Netflix and Mantis

Categories

The Mantis shrimp is an oxymoron in its own right. It’s a small, yet immensely strong and powerful shrimp, able to support weight far greater than their body size might make you think, but above all else it has incredible vision. Compared to humans who have only 3 photoreceptors in their eyes, the mantis shrimp has 16. And it’s this shrimp that helped inspire Netflix’s their stream-processing platform, Mantis.

Over the past 8 years, Netflix has exploded with over 75 million members in over 190 different countries, watching 125 million hours of content everyday. To support this customer base and maintain their prestige in the evolving world of video streaming, identifying issues in their system is critical. For the Netflix team, spotting issues at the application service level and service-level monitoring has always been relatively easy, but where they struggle has been with addressing issues of individual devices.

What Mantis does is help to allow Netflix teams gain access to real-time events and combat any issues by building low-latency, high throughput stream-processing apps on top of them. This helps them to detect and mitigate specific issues across various regions and devices.

The issue that Netflix was having is that they produce billions of events and metrics on a daily basis, yet all that data wasn’t processed in a way that made it useful. They were still constantly faced with the issue of not having the right data to address the problems at hand. What Mantis does is help to build highly granular, real-time insights applications that give the Netflix team more visibility into their interactions with their devices and their AWS services. There’s a long trail throughout the system, where any number of mistakes could occur, and Mantis helps Netflix see that more clearly.

Mantis Architecture

Mantis was built 100% with the cloud in mind, helping to reduce operational overhead and developer hours. Mantis manages a cluster of servers that run stream-processing jobs, with Apache Mesos used to created a shared pool, and an open-sourced library called Fenzo, which helps to allocate resources amongst different jobs.

Inside the Mantis architecture there are two main clusters that manage the job processes.

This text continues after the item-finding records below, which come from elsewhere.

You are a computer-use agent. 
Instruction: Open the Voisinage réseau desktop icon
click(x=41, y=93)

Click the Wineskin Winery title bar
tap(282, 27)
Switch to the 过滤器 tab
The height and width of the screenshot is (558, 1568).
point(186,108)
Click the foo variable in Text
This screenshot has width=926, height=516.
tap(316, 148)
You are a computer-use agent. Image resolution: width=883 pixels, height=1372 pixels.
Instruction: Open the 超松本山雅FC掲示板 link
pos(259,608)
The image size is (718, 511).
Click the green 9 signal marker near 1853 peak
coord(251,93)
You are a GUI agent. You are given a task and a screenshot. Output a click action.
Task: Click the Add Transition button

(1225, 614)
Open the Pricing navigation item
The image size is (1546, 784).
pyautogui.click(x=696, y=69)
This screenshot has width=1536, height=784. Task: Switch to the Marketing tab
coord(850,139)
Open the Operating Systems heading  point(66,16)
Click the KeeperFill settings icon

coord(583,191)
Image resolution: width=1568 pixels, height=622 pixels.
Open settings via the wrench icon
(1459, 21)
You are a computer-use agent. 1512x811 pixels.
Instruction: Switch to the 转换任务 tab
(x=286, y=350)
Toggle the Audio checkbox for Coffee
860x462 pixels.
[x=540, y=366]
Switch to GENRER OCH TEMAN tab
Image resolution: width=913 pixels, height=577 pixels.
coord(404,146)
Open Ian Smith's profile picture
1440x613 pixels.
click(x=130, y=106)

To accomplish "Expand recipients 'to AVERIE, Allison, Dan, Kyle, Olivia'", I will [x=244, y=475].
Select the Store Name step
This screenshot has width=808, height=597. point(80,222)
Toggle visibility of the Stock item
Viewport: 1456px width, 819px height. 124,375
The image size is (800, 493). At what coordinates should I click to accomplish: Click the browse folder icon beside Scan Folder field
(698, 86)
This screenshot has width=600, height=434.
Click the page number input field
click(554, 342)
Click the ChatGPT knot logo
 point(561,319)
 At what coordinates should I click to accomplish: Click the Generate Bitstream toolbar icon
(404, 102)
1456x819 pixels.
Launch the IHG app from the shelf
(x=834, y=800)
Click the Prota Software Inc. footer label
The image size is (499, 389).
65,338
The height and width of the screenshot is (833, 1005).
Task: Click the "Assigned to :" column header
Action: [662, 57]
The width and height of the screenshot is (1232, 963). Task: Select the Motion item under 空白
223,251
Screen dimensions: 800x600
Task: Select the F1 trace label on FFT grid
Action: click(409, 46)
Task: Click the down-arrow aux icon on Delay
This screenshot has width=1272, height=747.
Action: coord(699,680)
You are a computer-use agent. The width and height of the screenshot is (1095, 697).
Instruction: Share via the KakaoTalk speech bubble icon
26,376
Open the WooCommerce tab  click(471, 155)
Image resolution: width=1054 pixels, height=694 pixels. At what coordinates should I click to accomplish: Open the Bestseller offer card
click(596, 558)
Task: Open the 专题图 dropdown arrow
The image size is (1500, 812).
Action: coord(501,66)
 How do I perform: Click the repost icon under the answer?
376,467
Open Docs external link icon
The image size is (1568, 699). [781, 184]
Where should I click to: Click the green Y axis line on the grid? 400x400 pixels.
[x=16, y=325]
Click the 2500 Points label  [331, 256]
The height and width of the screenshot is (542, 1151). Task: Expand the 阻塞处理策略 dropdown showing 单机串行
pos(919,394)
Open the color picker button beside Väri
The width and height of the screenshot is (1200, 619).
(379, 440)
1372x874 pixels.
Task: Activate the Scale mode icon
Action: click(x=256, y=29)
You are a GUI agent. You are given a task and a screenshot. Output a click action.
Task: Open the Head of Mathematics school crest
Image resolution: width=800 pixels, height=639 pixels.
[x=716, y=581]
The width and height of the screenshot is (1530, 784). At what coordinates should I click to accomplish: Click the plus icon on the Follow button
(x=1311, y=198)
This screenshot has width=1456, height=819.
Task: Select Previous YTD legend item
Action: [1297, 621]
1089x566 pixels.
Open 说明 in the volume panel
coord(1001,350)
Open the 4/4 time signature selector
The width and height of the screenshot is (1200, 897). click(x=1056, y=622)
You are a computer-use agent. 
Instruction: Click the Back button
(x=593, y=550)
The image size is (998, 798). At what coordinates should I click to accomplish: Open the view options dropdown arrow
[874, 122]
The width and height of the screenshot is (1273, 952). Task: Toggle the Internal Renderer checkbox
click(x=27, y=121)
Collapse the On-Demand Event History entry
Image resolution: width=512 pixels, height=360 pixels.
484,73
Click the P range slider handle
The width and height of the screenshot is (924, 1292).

Master Cluster: The master cluster consists of the managing parts that help to disseminate the flow of all the work
- Resource Manager: assigns resources to a job worker using Fenzo
- Job Manager: manages the operations of a job, dealing with metadata, SLAs, artifact locations, job topology and life cycle

Agent Cluster: When a user submits a stream, the job runs as one or more workers on the agent cluster
- Instances: the agent cluster consists of multiple instances in pools running the jobs

Mantis Jobs

Matis defines a stream-processing job in two forms:

Single-stage Job: Basic transformation/aggregation use cases
Multi-stage Job: useful for processing high-volume, high-cardinality event streams

Within a Mantis job there are three main parts that contribute to the job performance.

Source: fetches data for a stream
Stage: processes the event stream and adds RxJava functionality, such as mapping scanning, mapping reduce etc.
Sink: collects and outputs the processed data

Features

WIth this architecture, a job is now broken up into three parts, which better helps to delegate and manage the flow of each event, making sure it’s all been properly processed and handled. Another feature of Mantis is job chaining, which allows for efficient data and code reusing. With this feature, they can use data across several different jobs and sources, compound that data together and use it to perform more complex functions.

Mantis is also very efficient when it comes to scaling, with the ability to autoscale both the cluster size and individual jobs as needed during certain peak hours. In order to save on expenses, Fenzo will autoscale the Apache Mesos worker cluster by adding or removing instances relative to the demand.

To help manage and configure jobs across all global regions, Mantis supports a dedicated UI and API. The UI feature allows the users to directly interact with jobs and platform functionality, while the API enables easy integration across networks.

Benefits

Mantis jobs has helped to round out Netflix’s system by processing events from about 20 different data sources, including API, personalization, device logging and so on. One of the best benefits they’ve seen from Mantis is the ability to apply their alert features to individual video titles across the globe.

What they are able to do know is detect anomalies by tracking windows of unique events based on the titles of specific shows/episodes. If a threshold is reached that shows a significant percentage of anomalies in a specific region or for certain content, then Netflix is notified. This helps them to recognize and address problems that they previously had little insight or visibility into, while locating the root causes.

Also, Mantis allows for alerting to happen not only at the title level, but through their performance indicator SPS, which stands for “starts per second.” This metric measures the amount of people that hit play on a given stream over a period of time, and they found that this statistic was the best indicator for any issues within their system. The advantage of this is a quicker reaction time for the Netflix team, reducing their time to detect (TTD) from 8 minutes down to less than 1 minute.

In the future, Netflix is looking to continue their dive into real-time applications and explore new innovations to better harness the power of stream-processing.They already have developments in place to work on their outlier detection by using a Mantis integration, as well as adding improvements to self-service tools provided in the UI. In the coming years as Netflix continues to grow and try to stave off the competition, it will be interesting to see how Mantis will come into play for their longevity.